* **PROMPT**:
With the images removed, return every line below exactly as it reads.

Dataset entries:
::::

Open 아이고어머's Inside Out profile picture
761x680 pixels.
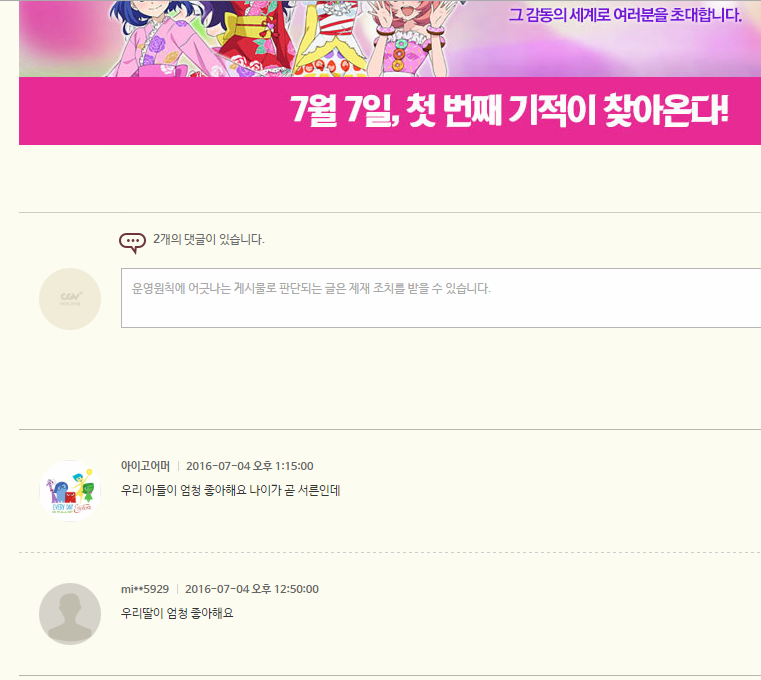coord(70,491)

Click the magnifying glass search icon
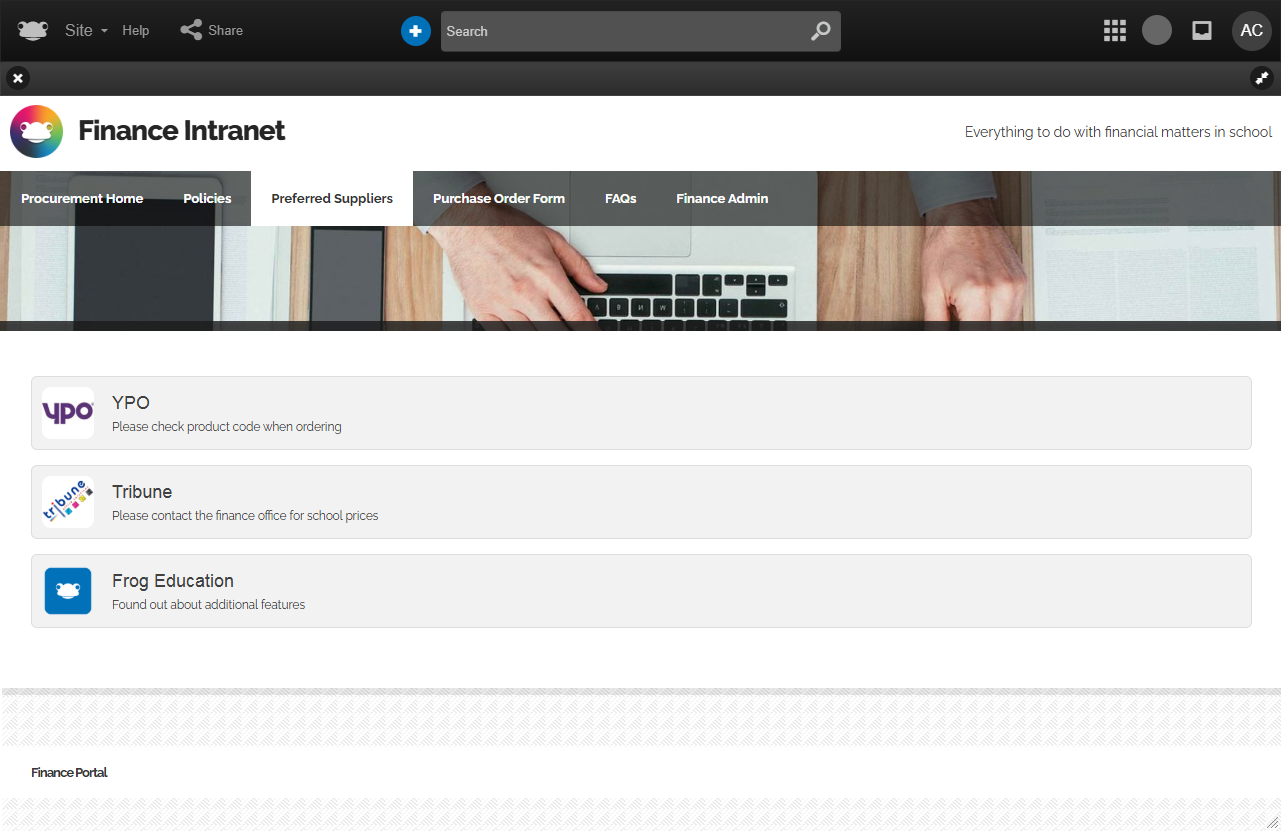click(x=820, y=31)
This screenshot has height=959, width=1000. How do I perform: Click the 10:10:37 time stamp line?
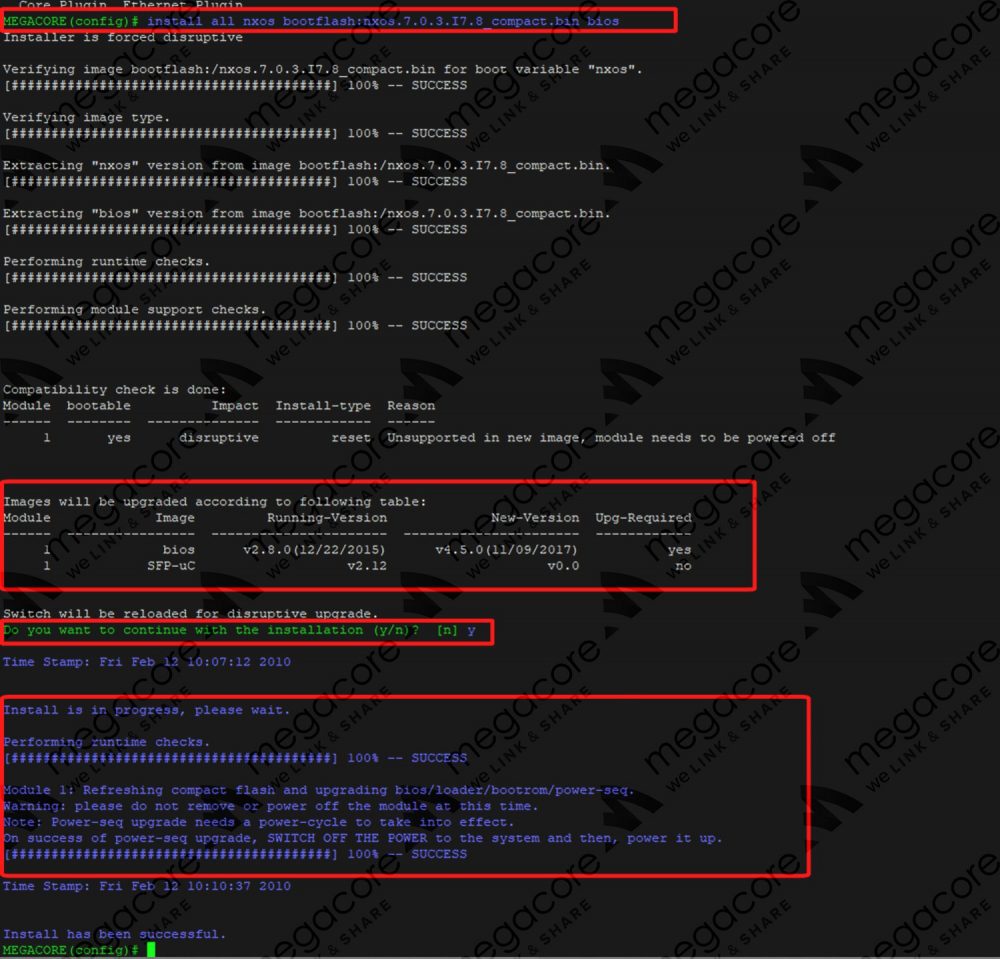(146, 886)
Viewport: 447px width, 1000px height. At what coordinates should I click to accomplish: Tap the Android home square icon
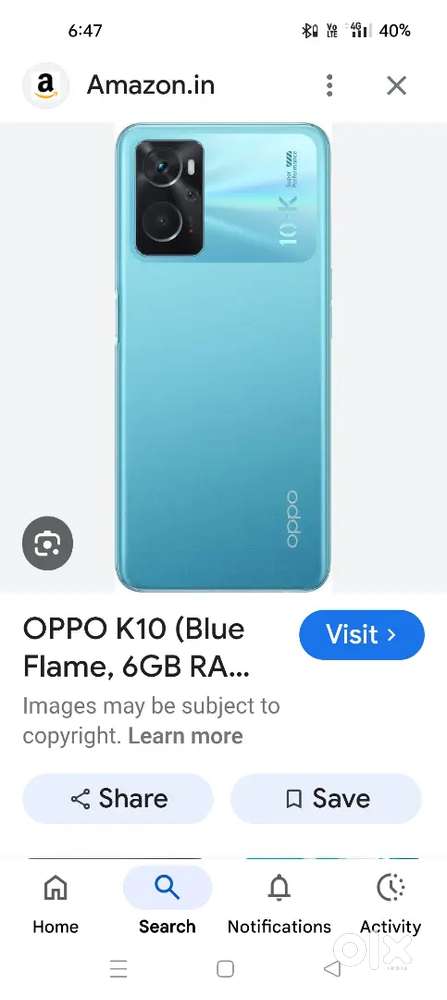point(225,969)
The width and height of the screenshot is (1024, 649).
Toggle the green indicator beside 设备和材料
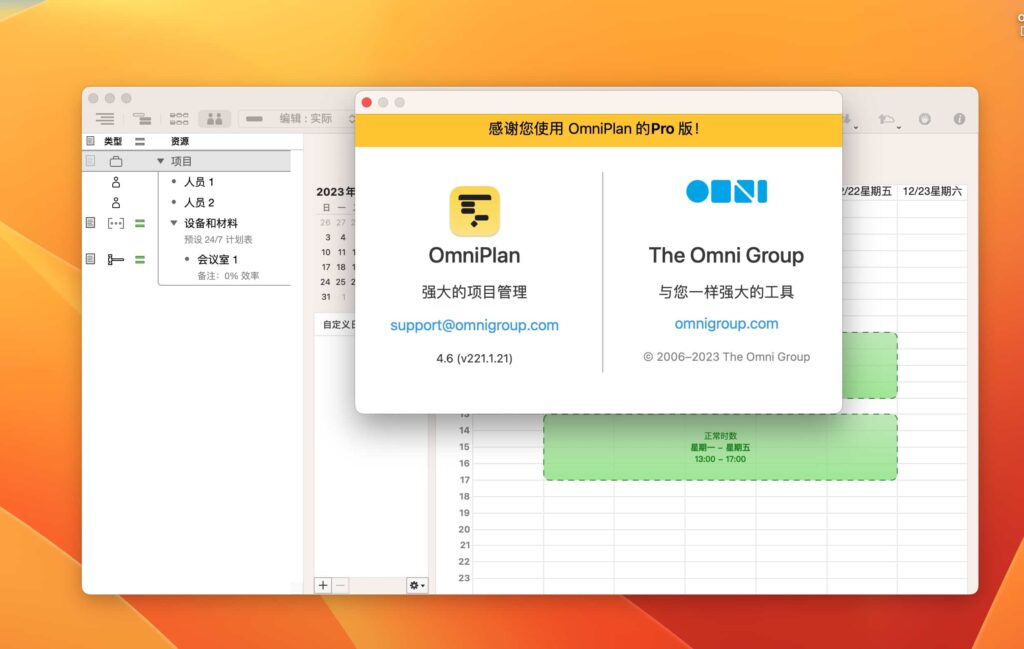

::::

* **ANSWER FOR THIS EXERCISE**:
Open 아이고어머's Inside Out profile picture
761x680 pixels.
coord(70,491)

Click the magnifying glass search icon
click(x=820, y=31)
This screenshot has height=959, width=1000. How do I perform: Click the 10:10:37 time stamp line?
(146, 886)
Viewport: 447px width, 1000px height. At what coordinates should I click to accomplish: Tap the Android home square icon
point(225,969)
The width and height of the screenshot is (1024, 649).
Toggle the green indicator beside 设备和材料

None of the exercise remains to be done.